A PyTorch Approach to ML Infrastructure

extr · on June 30, 2023

Very interesting. I just worked to implement a baby version of this kind of system at work. Similar to this project, our basic use case was allowing researchers to quickly/easily execute their arbitrary R&D code on cloud resources. It's difficult to know in advance what they might be doing, and we wanted to avoid a situation where they are pushing a docker container or submitting a file every time they change something. So we made it possible for them to "just" ship a single class/function without leaving their local interactive environment.

I see from looking at the source here, run.house is using the same approach of cloudpickling the function. That works, but one struggle we are having is it's quite brittle. It's all gravy assuming everyone is operating in perfectly fresh environments that mirror the cluster, but this is rarely the case. Even subtle changes in the execution environment locally can produce segfaults when run on the server. Very hard to debug. The code here looks a lot more mature, so I'm assuming this is more robust than what we have. But would be curious if the developers have run into similar challenges.

donnygreenberg · on June 30, 2023

Hi! That's awesome to hear, and very aligned with the devx we're going for. How was your system received?

In fact we totally agree and are not cloudpickling the function because of the package minor version issues. We sync over the code to the destination environment and the server imports it fresh, which is much more robust. The one piece of code that cloudpickles functions is a trap door for certain weird situations, but frankly we haven't had to use it in months.

extr · on June 30, 2023

Our system was super well received minus the stability issues. I think the UX of being able to "ship" code like this is a big leap over the alternatives - it actually gives me a lot of confidence in the approach seeing that someone else had a similar thought.

Very interesting about the implementation. I admittedly did not read that closely and clearly did not grok the what the actual hot path was there, will check it out more. May have to borrow your approach or perhaps just adopt this wholesale :) Regardless, super cool project, will be following.

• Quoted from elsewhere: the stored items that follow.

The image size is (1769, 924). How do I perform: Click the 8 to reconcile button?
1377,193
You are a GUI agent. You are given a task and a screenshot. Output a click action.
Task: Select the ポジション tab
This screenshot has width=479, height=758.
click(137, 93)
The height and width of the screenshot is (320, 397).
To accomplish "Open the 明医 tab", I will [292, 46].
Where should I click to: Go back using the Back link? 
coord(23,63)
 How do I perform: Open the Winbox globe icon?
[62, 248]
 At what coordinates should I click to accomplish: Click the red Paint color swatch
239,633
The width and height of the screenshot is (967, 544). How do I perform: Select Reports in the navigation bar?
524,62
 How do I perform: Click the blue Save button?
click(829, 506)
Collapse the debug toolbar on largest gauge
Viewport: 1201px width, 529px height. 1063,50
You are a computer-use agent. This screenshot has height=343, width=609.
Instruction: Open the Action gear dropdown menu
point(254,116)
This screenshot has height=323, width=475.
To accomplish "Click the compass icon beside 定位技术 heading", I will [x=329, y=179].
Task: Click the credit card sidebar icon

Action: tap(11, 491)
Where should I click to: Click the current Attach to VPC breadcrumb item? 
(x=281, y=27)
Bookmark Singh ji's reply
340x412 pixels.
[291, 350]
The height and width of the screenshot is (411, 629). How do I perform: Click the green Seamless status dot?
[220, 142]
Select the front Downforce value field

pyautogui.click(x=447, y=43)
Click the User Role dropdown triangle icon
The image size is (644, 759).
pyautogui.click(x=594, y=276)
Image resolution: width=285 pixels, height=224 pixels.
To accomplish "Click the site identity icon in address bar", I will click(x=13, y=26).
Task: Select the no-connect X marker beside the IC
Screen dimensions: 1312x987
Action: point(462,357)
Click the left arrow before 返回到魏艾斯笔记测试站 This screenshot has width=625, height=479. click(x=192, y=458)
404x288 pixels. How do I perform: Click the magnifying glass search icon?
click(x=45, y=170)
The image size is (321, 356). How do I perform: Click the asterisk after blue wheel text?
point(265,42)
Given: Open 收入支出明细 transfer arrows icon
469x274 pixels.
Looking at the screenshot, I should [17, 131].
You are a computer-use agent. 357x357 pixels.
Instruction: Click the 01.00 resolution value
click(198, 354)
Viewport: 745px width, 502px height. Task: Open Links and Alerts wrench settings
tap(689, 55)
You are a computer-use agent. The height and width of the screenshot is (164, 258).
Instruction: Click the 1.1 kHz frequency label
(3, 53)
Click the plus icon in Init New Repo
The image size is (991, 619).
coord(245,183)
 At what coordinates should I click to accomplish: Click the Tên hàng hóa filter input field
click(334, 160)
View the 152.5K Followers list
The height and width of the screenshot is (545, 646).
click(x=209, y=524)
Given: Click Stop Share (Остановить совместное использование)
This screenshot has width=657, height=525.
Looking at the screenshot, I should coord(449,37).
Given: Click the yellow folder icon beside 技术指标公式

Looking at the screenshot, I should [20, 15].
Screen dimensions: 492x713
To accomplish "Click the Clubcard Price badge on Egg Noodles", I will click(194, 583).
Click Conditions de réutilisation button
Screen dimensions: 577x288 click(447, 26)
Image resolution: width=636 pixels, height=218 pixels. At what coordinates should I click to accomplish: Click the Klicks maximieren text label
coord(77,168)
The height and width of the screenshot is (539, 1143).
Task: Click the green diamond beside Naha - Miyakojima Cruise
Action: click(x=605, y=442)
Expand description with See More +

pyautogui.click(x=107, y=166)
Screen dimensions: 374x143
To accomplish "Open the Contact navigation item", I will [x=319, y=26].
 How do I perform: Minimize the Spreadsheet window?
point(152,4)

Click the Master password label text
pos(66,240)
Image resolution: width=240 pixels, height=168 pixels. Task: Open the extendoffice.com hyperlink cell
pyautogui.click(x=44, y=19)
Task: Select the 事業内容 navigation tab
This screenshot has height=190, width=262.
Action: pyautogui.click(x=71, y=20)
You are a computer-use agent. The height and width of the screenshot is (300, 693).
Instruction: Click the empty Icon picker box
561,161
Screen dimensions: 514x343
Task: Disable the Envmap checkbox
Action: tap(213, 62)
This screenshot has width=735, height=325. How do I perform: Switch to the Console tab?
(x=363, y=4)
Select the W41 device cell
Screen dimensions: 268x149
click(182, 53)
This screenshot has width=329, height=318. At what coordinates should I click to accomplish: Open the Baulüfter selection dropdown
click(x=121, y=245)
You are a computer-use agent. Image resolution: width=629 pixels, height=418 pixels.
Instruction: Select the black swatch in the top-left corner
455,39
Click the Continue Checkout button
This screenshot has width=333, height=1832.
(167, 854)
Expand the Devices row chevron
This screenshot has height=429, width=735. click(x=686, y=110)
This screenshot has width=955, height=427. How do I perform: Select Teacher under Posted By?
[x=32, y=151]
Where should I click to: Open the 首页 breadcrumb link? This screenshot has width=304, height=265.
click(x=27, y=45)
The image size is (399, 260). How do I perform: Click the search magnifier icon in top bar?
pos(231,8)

donnygreenberg · on June 30, 2023

Excellent! Don't hesitate to reach out (donny at run dot house) if you want to chat about adopting our approach or using Runhouse.

cbarrick · on June 30, 2023

> Just as PyTorch lets you send a model .to("cuda"), Runhouse enables hardware heterogeneity by letting you send your code (or dataset, environment, pipeline, etc) .to(“cloud_instance”, “on_prem”, “data_store”...), all from inside a Python notebook or script. There’s no need to manually move the code and data around, package into docker containers, or translate into a pipeline DAG.

From an SRE perspective, this sounds like a nightmare. Controlled releases are really important for reliability. I definitely don't want my devs doing manual rollouts from a notebook.

donnygreenberg · on June 30, 2023

It's a great point. The funny thing is that the rest of the world just has dev, QA, and prod staging and canaries, while ML has "the 6 months it takes to translate from notebook to pipeline" or "uploading a new checkpoint/image to the platform." We can just stage properly and release through CD like everyone else does, but not spend 6 months flipping the switch. We built the ability to specify the package for a function as a git repo and a particular revision to enable this, and hopefully it means more people rely on version control as the source of truth in prod and not the most recently uploaded model checkpoint to Sagemaker. During experimentation though, it really is frustrating that many systems only allow you run what you've committed.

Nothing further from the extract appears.